The problem is, that by making this parallel, Elie is unintentionally equating the pope with the church because the resignation of one of the bishops of the community of believers is not at all the same as the Body of Christ, which is the church, not coming together for what the Second Vatican Council in its text Sacrosanctum Concilium teaches is the source and summit of our life and faith. The pope isn’t the church, we are the church — all of us, including the pope and every other baptized woman and man.

There is an ethical dimension and a baptismal obligation we have to recognize that we gather each week to be renewed and challenged by the Word of God and nourished at the Lord’s Table. But this is not simply some club, like the Knights of Columbus or Elks Lodge, which ought to be protested. It is the very heart of our faith.
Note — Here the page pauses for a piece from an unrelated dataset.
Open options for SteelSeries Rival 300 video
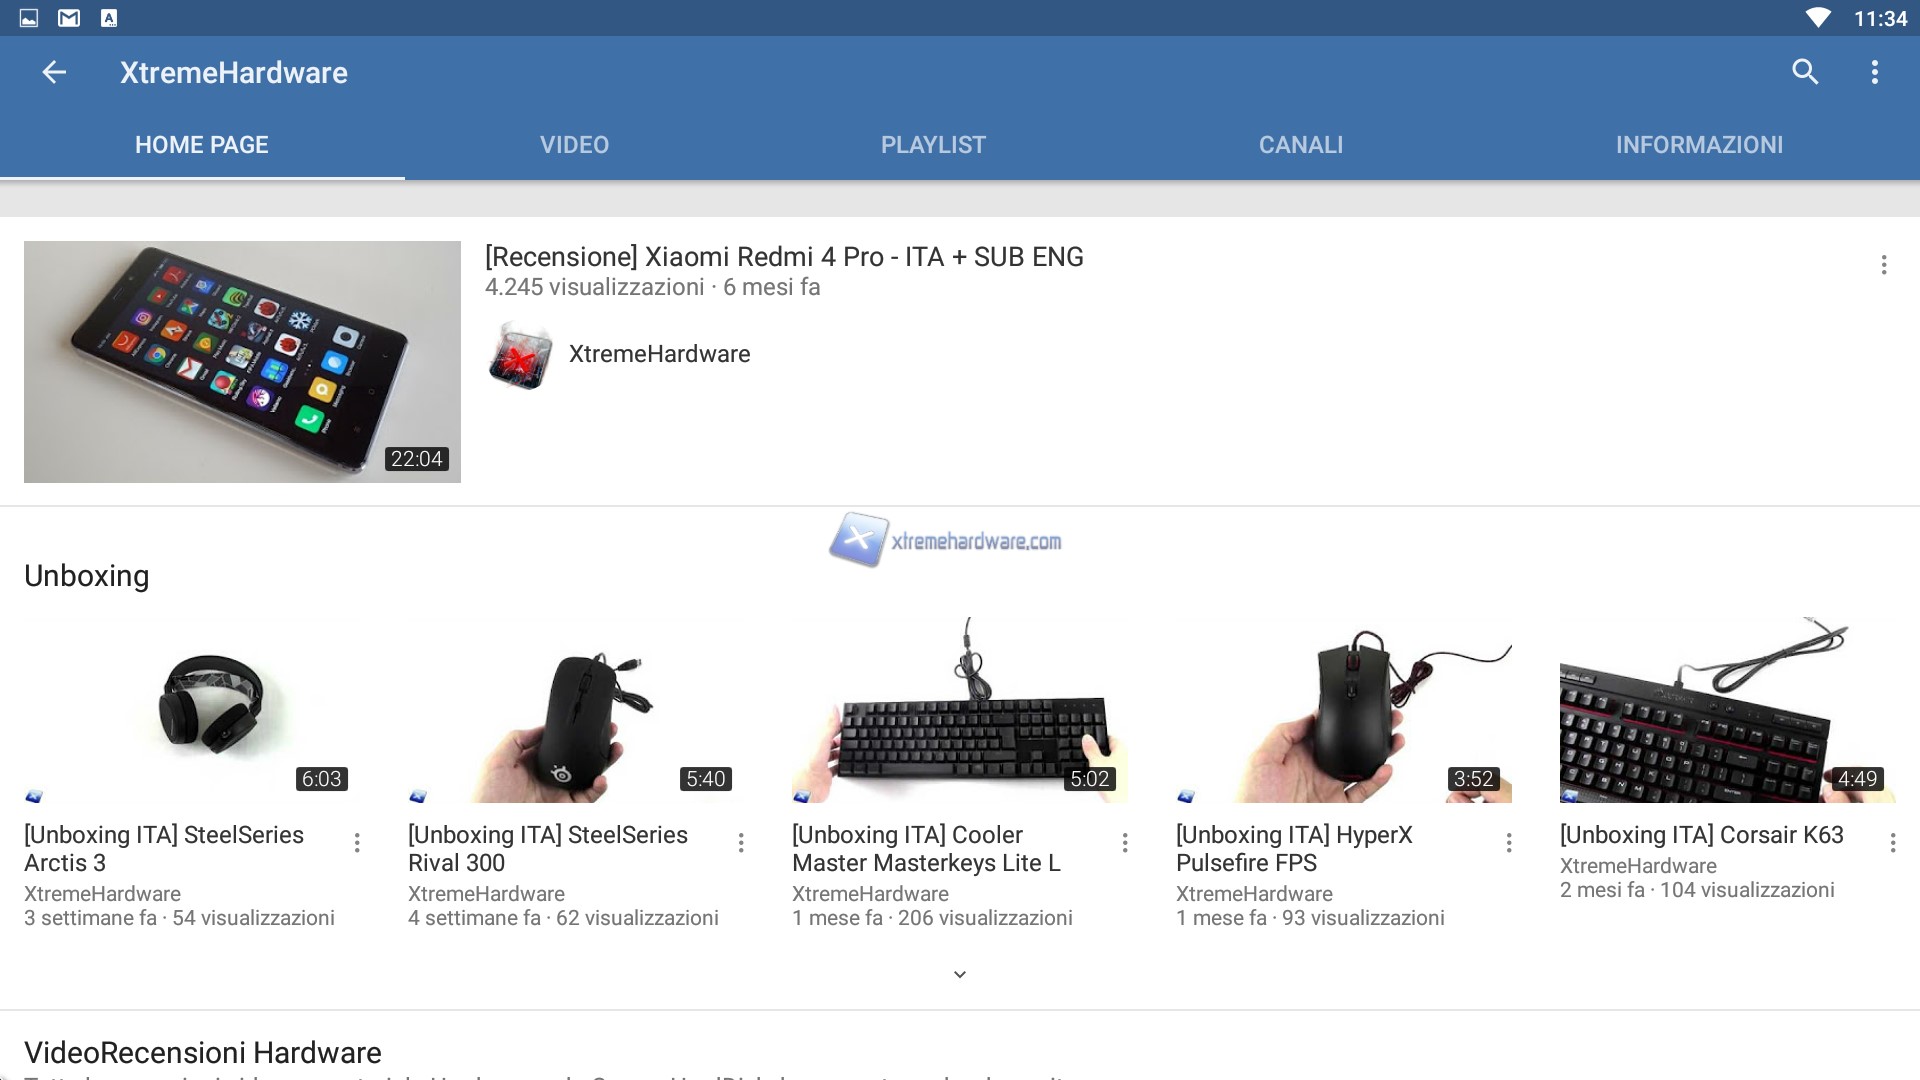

In a sense, I understand what Elie is suggesting. He’s interested in calling the People of God to be more mindful, more aware of their priorities. But it is precisely in the hearing of the word and the breaking of the bread that becomes the privileged place of that rediscovery.

See, what Elie misses from the start is that the pope resigning from an office in the church is not the same thing as Joseph Ratzinger refusing to participate in the celebration of the Eucharist this weekend. If the assembly doesn’t gather, there is no Mass. And, if there is no Mass, there is no church. As Henri de Lubac has pointed out in his lucid work: the Eucharist makes the church.

Elie goes on:

In traditional parlance, Benedict’s resignation leaves the Chair of St. Peter “vacant.” So I propose that American Catholics vacate the pews this weekend.

We should seize this opportunity to ask what is true in our faith, what it costs us in obfuscation and moral compromise, and what its telos, or end purpose, really is. And we should explore other religious traditions, which we understand poorly.

He is absolutely correct about the need to ask “what is true in our faith,” but the beginning and end of the search does not take place in spiritual lone rangers exploring on their own. The source and goal is the community, is relationship, is Body of Christ. What is most true about our faith is the radicality of relationship: with God, with others, with all of creation.

What Elie, probably with the best intentions, is suggesting misses the point of his aim. If he wants Christian women and men to be more committed to their faith, more aware of the ethical and praxiological implications of the Gospel they profess, more interested in working for justice and peace — then they should fill the pews this Sunday and every Sunday.

And, if this is Elie’s point, they shouldn’t stop there! They should form small faith communities, engage in outreach and work to fight injustice in our communities, reflect on the word of God and its implications for today, consider learning more about the actual meaning of the liturgy and the history of the church and the significance of doctrinal faith claims.

Elie’s suggestion bears the same offensive logic that certain politicians who used the “self-deportation” rhetoric does. His call is for “self-excommunication” — literally moving outside of regular communion and participation in the life of the community, the Body of Christ, which is the church.

I’ve got news for you, Paul Elie, change doesn’t happen outside the church according to your proposal. Change happens through those who are committed to the real meaning of what it is we do when we gather together as the Body of Christ, regardless of how it might appear on the surface, to renew ourselves in our mission and our fundamental identity. Change is ushered in by the wisdom of those who strive to understand their faith — the very definition of theology according the Anselm of Canterbury: Faith seeking understanding. Change in the church is the work of the Spirit uniting and moving the People of God, which is a Pilgrim people, closer to the Creator who lovingly brought us into being and always already desires to be in relationship with us. 

To suggest that we forgo that relationship in order to be more individualistic is a sad and misguided suggestion indeed. I understand the frustration expressed in this advice, I feel it too, but “giving up your pew” this weekend is not the answer.